With everything going on in the world, there’s been undeniable disruption for businesses. Social isolation around the globe has settled in, and traditional brick and mortar companies have been forced to shift operations into an online space, while already-online companies are seeing a massive spike in daily traffic.

This might have put a lot of pressure on you to adapt and evolve your online architectures, and face the realization that scalable and resilient architectures aren’t just buzzwords, but absolutely imperative in today’s climate. This becomes exacerbated when you’re both resource and business constrained.

This rang true for Critter Junction, a multiplayer gaming company that’s gained massive popularity in the last few months.
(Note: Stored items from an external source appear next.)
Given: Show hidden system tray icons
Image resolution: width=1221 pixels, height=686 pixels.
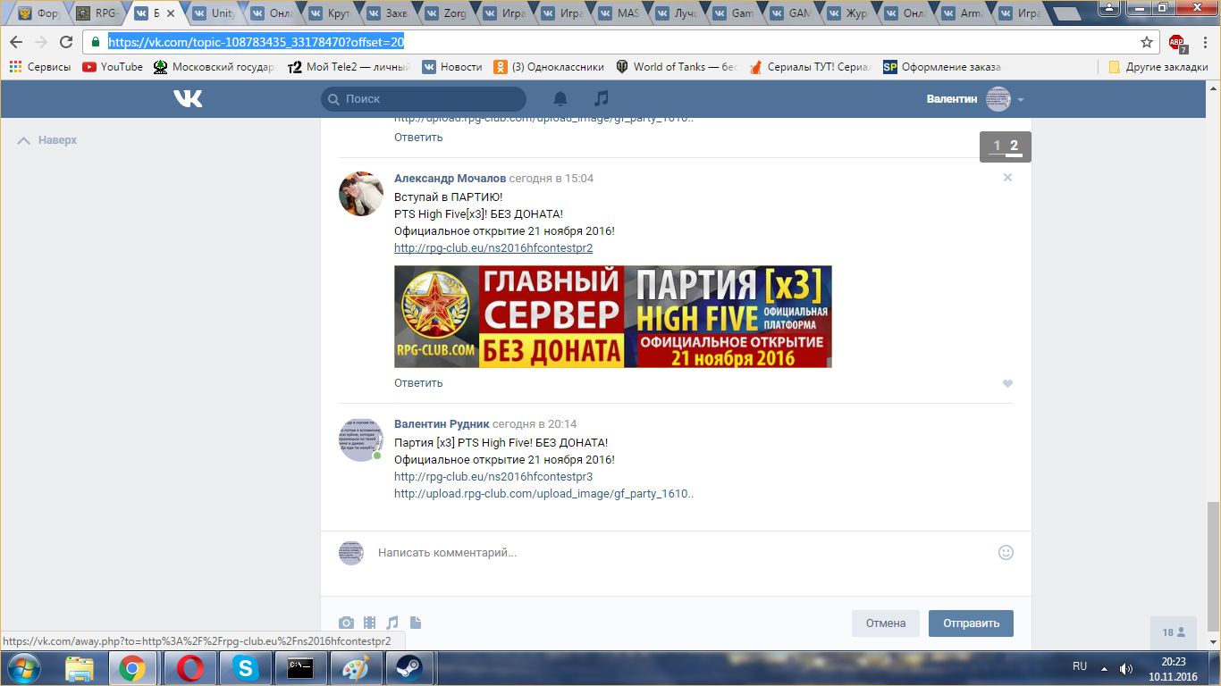Looking at the screenshot, I should coord(1104,668).
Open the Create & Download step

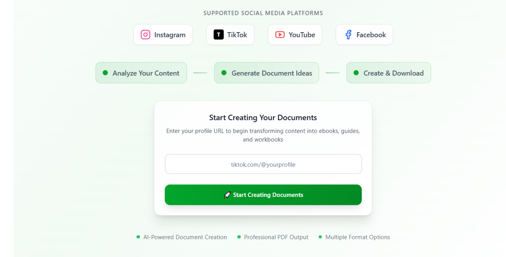coord(389,73)
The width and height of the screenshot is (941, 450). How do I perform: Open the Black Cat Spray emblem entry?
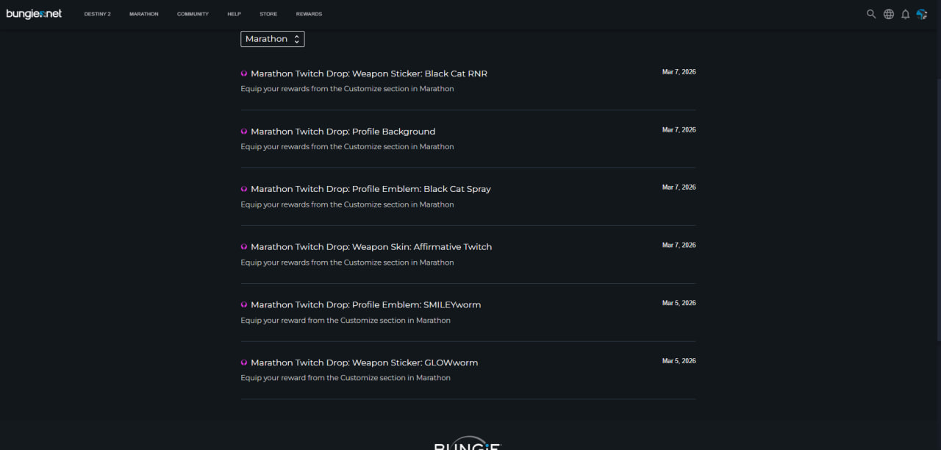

Online players can interact with one another in a virtual world that follows life simulation as a critter.

Building and operating a gaming stack at this scale requires a lot of careful planning. So my team and I are stepping in to help Critter Junction revisit their design practices for ultimate global success.

Business and operational constraints

So far Critter Junction has been great at running individual machines on premise, but hasn’t been able to automatically scale to many machines to handle peaks and dips in traffic.

At times, they end up running overutilized machines, and other times run underutilized machines. They also haven’t proactively built resilience into their architecture. A failure in networking, image updates, or peak load could lead to a disruption in their game player’s experience.

On top of that, Critter Junction has its own business and operational pressures.

  1. Their CTO is all about becoming more agile to adapt to fluctuating user demands.
  2. Their developers are focusing on reducing the time it takes to investigate failures.
  3. And their operators care about finding ways to automatically recover from failures.

Scalability and reliability

This is a lot to think about! To start, let’s clarify what scalability and resilience are.

Scalability is the measure of a system’s ability to handle varying amounts of work by adding or removing resources from the system.

For example, a scalable web app can not only work well with 1 user, but also with 100 million users, and it can gracefully handle peaks and dips in traffic.

The good news is the cloud gives you the flexibility to adjust the resources consumed by an app. The bad news is: without proper design, you could end up using more resources than you need, like what Critter Junction’s done on-premise. What you want instead is to reduce costs by removing under-utilized resources without compromising performance or user experience.

That being said, even scalable apps can face disruptions. Without resilience built in, system failures can throw a wrench in your operations.

Resilience means designing to withstand failures. A resilient app is one that continues to function despite failures of system components.

And this requires planning at all levels of your architecture. It influences how you lay out your infrastructure and network, and how you design your data storage and app. It even extends to people and culture.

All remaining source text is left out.